Charlamos con el escritor Franco Chiaravalloti (Buenos Aires, 1979) sobre su último libro de cuentos: El teatro perpetuo (Tres hermanas, 2024).
Todo cuentista ha sufrido la obsesión periodística por la novela, esa pregunta recurrente, ese mantra: «La novela, ¿para cuándo?». Si uno es capaz de superar esa primera e inevitable pregunta inicial, el asalto continúa: tal vez en busca de algún tipo de similitud con la novela, al cuentista se le pregunta por la unidad. «¿Cuál es la unidad del libro de cuentos?».
Me gustaría saltarme esas dos preguntas y, en cambio, comentar la diversidad de un libro como El teatro perpetuo. Agrupados en dos bloques («El grito astillado» y «Geografía materna»), tenemos trece cuentos muy diversos. Desde un punto de vista temático, ¿cómo has trabajado esa diversidad?
Intento partir de mí para salir de mí. Uso mi mirada como masa o lava que se entremezcla con experiencias ajenas, de gente cercana a mi mundo, o bien de gente con la que nunca me cruzaré en mi vida o con quien ni siquiera comparto su perspectiva política. Y ensayar. Ensayar registros, perfilar escenarios, tonos, semblanzas. A partir de la unidad formal que da un universo temático específico —la familia, en el caso de El teatro perpetuo—, procuro buscar la diversidad en la homogeneidad. Las relaciones familiares son vistas según las vive una hija con su padre, un hijo con su madre, entre hermanos o hermanas, parejas, familia política. En la segunda parte del libro, «Geografía materna», los cuentos pivotan sobre la figura de la madre, ese puntal familiar que contribuye y condiciona la naturaleza de los personajes. Hay madres ausentes, madres ubicuas, madres perdonadas y madres abnegadas, madres llenas de secretos, y también la tierra es vista como madre, una madre que acoge y que a veces expulsa.

**Preguntas planteadas**:
1. Según la entrevista sobre El teatro perpetuo, ¿en qué dos bloques se agrupan los cuentos del libro?
2. Transcribe el fragmento de la entrevista sobre El teatro perpetuo que va desde "Me gustaría saltarme" hasta "trabajado esa diversidad?", ambos incluidos.

**Datos proporcionados**:
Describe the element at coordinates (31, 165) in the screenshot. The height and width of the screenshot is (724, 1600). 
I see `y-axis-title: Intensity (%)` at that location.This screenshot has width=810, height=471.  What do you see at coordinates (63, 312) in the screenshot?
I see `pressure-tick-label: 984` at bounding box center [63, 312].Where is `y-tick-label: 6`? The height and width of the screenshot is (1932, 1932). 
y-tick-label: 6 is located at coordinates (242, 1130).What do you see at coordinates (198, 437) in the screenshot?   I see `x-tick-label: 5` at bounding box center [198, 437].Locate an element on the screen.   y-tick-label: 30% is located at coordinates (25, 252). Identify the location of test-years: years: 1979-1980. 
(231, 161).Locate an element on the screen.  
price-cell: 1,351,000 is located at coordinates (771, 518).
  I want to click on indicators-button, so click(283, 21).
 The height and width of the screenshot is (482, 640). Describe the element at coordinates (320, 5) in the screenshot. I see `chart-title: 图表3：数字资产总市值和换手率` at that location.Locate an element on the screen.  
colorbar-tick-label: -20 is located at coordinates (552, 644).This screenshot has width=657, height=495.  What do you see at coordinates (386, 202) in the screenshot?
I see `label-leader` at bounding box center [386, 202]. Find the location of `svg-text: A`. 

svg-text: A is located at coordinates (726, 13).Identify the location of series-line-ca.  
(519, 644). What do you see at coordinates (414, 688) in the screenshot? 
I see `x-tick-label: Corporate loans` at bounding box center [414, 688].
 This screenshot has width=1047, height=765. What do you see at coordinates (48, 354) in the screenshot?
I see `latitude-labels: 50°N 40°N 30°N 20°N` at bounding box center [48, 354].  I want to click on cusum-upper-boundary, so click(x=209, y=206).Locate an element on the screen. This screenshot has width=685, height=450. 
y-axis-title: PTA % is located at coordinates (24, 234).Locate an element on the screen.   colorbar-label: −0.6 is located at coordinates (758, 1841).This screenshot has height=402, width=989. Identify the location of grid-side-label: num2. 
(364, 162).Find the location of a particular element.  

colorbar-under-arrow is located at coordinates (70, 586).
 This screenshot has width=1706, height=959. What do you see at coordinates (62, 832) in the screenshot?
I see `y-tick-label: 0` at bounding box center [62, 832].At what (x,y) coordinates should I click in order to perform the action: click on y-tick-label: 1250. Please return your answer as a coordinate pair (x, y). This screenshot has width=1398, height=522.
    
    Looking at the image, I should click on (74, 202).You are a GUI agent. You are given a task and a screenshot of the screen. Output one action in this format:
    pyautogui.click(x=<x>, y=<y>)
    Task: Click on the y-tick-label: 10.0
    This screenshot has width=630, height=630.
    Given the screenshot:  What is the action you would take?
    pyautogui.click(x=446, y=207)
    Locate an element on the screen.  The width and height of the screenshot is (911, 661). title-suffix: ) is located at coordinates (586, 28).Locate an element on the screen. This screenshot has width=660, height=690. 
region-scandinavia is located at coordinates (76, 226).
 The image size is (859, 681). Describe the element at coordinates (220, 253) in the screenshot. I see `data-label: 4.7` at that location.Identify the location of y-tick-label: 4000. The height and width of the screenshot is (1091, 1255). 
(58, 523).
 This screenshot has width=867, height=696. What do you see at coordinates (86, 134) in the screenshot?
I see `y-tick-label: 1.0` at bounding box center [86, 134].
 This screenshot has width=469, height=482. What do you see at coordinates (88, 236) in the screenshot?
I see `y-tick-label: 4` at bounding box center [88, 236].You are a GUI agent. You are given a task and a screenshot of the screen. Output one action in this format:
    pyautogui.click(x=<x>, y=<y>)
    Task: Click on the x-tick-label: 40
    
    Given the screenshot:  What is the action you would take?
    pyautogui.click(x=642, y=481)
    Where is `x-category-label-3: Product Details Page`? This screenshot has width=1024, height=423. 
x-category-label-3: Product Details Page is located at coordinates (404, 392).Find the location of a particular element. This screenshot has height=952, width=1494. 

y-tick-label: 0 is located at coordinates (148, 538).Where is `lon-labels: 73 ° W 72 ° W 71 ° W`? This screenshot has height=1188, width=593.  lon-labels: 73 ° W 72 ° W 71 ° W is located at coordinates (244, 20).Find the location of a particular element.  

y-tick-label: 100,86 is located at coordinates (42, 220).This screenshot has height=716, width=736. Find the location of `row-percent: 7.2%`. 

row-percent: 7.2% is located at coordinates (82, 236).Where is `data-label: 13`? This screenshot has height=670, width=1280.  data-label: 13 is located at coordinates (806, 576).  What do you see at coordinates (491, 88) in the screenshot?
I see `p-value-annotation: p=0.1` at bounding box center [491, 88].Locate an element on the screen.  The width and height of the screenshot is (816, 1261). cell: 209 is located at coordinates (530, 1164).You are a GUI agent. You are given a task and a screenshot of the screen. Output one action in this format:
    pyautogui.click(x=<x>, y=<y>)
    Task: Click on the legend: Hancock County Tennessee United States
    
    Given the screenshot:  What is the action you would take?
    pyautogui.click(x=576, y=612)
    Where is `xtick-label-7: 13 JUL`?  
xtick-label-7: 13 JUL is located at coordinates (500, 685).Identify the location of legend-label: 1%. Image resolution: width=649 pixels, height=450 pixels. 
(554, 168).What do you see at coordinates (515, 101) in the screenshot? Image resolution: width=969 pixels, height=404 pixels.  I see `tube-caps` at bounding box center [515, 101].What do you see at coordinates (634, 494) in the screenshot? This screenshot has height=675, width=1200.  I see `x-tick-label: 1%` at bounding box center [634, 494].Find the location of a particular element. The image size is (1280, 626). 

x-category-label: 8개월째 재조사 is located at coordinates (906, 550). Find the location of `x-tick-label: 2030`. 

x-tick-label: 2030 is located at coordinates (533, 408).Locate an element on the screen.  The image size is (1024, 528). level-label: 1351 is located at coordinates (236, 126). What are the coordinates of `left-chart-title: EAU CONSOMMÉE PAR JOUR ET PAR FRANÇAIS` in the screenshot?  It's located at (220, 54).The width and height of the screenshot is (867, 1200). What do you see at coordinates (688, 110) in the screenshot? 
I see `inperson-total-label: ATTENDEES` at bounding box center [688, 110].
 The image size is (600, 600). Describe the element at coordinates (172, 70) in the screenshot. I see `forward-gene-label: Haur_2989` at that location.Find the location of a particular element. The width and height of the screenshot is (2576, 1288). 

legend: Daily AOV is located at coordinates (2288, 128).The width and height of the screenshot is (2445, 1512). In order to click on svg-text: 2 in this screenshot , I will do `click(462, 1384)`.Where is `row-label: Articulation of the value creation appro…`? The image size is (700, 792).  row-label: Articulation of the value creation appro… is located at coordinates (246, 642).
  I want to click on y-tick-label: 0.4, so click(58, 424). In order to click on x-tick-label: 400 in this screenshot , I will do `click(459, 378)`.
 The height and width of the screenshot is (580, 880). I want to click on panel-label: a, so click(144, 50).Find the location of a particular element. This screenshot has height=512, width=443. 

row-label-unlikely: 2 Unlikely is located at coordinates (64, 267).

**Respuestas dadas**:
1. En «El grito astillado» y «Geografía materna».

2.
Me gustaría saltarme esas dos preguntas y, en cambio, comentar la diversidad de un libro como El teatro perpetuo. Agrupados en dos bloques («El grito astillado» y «Geografía materna»), tenemos trece cuentos muy diversos. Desde un punto de vista temático, ¿cómo has trabajado esa diversidad?